The value of real world data was underscored during the COVID-19 pandemic, where it for instance was used to gain insights into patient characteristics among COVID-19 cases and for assessing the safety and effectiveness of COVID-19 vaccines.

Evidence generated with real world data is not going to replace that from clinical trials. It should be seen and used in a complementary manner.

Helga Gardarsdottir

Regulation

Gardarsdottir and her team use real world data to enable healthcare providers and regulatory bodies to make well-informed decisions about treatment. At the European level, the European Medicines Agency (EMA) is responsible for regulation of medicines.

Gardarsdottir is one of the founders of the European Pharmacoepidemiology and Pharmacovigilance (PE & PV) Research Network, which conducts studies commissioned by the EMA. They explore questions like: Are certain patients using medicines they should not be? Are there any new side effects that warrant a reassessment of the medicine’s usage? For example, Gardarsdottir spearheaded a large international study examining the risk of bleeding associated with the use of a relatively new anticoagulant prescribed to patients with cardiovascular disease.

When regulations change, it remains to be seen how things play out in practice. Will physicians adopt their prescribing behaviour accordingly, and what factors influence their decision-making? Moreover, what unintended consequences might arise from these regulatory decisions? Gardarsdottir: "For instance, if a decision is made that a medicine should not be used by certain patients, the patient still requires treatment, often leading to the use of an alternative medicine. But is this alternative truly better for the patient, or does it introduce other, possibly greater, risks?" Gardarsdottir and her team are actively developing and testing new methods to improve transparency in such situations.

Europe

Together with Dutch and European colleagues, Gardarsdottir is also working on better understanding and improving how real world data on a European level is analysed. She acknowledges that this is a complex task, as differences between countries can be large.

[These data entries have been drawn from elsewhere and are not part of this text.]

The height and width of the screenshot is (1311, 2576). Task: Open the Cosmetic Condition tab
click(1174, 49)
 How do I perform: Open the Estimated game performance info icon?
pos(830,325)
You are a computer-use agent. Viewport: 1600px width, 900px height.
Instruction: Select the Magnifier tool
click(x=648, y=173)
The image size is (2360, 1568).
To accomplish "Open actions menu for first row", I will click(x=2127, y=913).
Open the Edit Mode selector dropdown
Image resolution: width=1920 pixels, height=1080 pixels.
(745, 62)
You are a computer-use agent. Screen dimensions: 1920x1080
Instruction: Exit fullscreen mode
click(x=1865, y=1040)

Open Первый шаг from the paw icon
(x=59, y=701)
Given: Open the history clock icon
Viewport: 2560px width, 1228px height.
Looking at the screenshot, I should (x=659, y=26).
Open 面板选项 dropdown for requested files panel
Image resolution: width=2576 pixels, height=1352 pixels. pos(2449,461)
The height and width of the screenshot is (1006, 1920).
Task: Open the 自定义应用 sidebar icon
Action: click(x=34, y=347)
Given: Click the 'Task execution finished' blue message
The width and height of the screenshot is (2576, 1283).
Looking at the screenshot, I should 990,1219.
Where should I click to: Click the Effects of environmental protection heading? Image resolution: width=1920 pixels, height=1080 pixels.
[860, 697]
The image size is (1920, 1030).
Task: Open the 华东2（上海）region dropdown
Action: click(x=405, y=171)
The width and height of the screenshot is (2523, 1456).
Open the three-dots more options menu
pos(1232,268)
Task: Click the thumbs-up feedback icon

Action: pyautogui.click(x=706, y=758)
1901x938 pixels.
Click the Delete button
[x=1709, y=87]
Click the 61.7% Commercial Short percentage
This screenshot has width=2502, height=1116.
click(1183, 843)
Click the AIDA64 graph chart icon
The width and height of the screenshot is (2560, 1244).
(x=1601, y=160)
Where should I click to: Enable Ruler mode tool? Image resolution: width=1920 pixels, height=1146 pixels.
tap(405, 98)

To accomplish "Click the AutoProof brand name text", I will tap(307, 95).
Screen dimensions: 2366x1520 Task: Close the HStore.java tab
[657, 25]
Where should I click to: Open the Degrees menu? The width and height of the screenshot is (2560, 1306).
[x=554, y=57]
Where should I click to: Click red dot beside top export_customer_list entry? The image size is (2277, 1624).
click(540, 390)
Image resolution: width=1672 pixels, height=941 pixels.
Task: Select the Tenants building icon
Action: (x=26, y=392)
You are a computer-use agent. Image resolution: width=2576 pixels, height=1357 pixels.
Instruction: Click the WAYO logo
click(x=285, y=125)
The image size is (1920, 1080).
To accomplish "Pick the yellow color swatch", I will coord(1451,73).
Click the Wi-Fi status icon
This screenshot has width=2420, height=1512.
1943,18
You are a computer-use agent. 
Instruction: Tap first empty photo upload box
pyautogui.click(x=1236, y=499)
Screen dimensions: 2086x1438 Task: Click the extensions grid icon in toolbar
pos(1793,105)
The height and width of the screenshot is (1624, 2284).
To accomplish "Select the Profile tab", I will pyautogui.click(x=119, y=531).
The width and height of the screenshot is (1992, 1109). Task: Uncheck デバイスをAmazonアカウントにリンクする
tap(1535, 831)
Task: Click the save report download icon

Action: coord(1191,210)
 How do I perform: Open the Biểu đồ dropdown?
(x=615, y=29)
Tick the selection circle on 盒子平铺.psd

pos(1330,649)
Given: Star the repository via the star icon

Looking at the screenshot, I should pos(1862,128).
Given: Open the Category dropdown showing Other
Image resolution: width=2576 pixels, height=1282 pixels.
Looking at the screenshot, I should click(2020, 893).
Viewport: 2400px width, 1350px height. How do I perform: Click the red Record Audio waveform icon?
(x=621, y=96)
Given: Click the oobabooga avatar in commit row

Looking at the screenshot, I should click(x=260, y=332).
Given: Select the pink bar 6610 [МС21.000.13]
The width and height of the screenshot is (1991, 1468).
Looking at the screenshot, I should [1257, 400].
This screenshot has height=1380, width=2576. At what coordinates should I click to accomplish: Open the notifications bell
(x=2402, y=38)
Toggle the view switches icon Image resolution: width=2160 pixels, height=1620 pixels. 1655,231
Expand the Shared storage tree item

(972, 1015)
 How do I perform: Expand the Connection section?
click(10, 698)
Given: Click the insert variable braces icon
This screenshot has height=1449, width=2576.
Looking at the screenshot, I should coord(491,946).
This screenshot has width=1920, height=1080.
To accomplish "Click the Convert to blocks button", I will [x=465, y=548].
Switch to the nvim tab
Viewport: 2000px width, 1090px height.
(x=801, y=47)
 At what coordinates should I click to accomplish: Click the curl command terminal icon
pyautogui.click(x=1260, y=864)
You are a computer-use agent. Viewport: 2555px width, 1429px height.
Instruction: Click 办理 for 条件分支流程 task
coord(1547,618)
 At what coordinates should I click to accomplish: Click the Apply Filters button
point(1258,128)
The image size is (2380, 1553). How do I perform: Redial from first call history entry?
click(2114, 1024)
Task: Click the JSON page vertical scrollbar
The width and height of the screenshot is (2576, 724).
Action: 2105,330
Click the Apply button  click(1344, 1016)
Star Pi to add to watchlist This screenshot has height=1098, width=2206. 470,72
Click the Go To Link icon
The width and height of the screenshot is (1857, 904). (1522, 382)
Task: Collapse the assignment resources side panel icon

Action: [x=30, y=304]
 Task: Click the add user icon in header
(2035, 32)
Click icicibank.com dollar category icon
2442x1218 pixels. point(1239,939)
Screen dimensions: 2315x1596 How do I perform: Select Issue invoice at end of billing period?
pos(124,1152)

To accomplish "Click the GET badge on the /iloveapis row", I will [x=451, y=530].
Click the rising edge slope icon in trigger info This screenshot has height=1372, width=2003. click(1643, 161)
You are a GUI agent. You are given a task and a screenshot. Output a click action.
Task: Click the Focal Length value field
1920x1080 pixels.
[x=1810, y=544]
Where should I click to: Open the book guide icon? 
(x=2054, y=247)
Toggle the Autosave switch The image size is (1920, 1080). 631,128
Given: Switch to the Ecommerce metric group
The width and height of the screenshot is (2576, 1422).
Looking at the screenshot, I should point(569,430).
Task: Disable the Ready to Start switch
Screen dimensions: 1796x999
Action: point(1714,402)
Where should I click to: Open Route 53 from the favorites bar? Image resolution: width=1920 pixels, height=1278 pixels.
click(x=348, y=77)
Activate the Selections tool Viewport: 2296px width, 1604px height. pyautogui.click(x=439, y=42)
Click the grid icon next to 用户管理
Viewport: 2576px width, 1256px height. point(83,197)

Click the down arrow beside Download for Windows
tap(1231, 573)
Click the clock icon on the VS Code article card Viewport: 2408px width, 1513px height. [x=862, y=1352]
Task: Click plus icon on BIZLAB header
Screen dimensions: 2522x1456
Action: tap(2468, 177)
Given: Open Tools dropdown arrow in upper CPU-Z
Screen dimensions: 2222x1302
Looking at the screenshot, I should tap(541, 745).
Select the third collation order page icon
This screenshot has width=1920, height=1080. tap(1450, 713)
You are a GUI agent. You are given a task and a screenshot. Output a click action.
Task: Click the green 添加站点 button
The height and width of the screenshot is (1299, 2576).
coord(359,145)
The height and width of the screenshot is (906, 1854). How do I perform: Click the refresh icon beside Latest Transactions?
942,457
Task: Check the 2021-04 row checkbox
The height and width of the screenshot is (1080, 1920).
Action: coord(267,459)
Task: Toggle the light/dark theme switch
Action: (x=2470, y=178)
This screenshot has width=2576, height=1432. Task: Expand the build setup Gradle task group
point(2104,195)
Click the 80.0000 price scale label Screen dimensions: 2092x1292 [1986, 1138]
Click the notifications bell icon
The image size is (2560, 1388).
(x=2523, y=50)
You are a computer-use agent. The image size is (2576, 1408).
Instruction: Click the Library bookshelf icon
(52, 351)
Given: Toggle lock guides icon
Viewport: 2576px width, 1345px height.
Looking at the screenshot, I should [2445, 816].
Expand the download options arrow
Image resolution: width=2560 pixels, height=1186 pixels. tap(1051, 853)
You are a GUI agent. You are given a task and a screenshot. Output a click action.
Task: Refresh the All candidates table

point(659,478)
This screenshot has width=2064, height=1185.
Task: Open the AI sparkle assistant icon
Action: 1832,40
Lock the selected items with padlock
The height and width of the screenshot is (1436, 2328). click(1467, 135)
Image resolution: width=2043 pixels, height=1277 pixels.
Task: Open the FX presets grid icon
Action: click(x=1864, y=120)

The Icelandic researcher, who studied in Sweden and settled in the Netherlands after obtaining her PhD there, expresses fascination with these differences. Her own experiences with various healthcare systems help her to understand the origins of disparities within the data she investigates.

"Each country has their own way of making decisions, resulting in differences in healthcare provision and availability of medicines," Gardarsdottir explains. In her teaching, Gardarsdottir makes sure that her students are aware of this. And drawing from her own enriching experiences abroad, she also encourages her students to gain experience in other countries and research environments.

Diversity and inclusion

Gardarsdottir’s Icelandic perspective also offers a fresh take on how things are done in the Netherlands on a broader scale. When she was pregnant as a PhD candidate, some Dutch people asked her if she considered to quit her job. Gardarsdottir: "That was a bit of a shock to me. In Iceland, no one would have posed that question. And, by the way, nobody asked my husband that either."

As the chair of the Equality, Diversity and Inclusion committee of the Faculty of Science, Gardarsdottir is dedicated to enacting policies that foster a more inclusive and diverse environment. "In Iceland, discussions about caregiving responsibilities or career adjustments are never tied to biological sex or gender. Iceland accordingly tops the Global Gender Gap Index , indicating minimal disparities between women and men. The Netherlands, by contrast, ranks 28th. Individuals of course must make their own decisions, but in that perspective, there is still a lot to gain."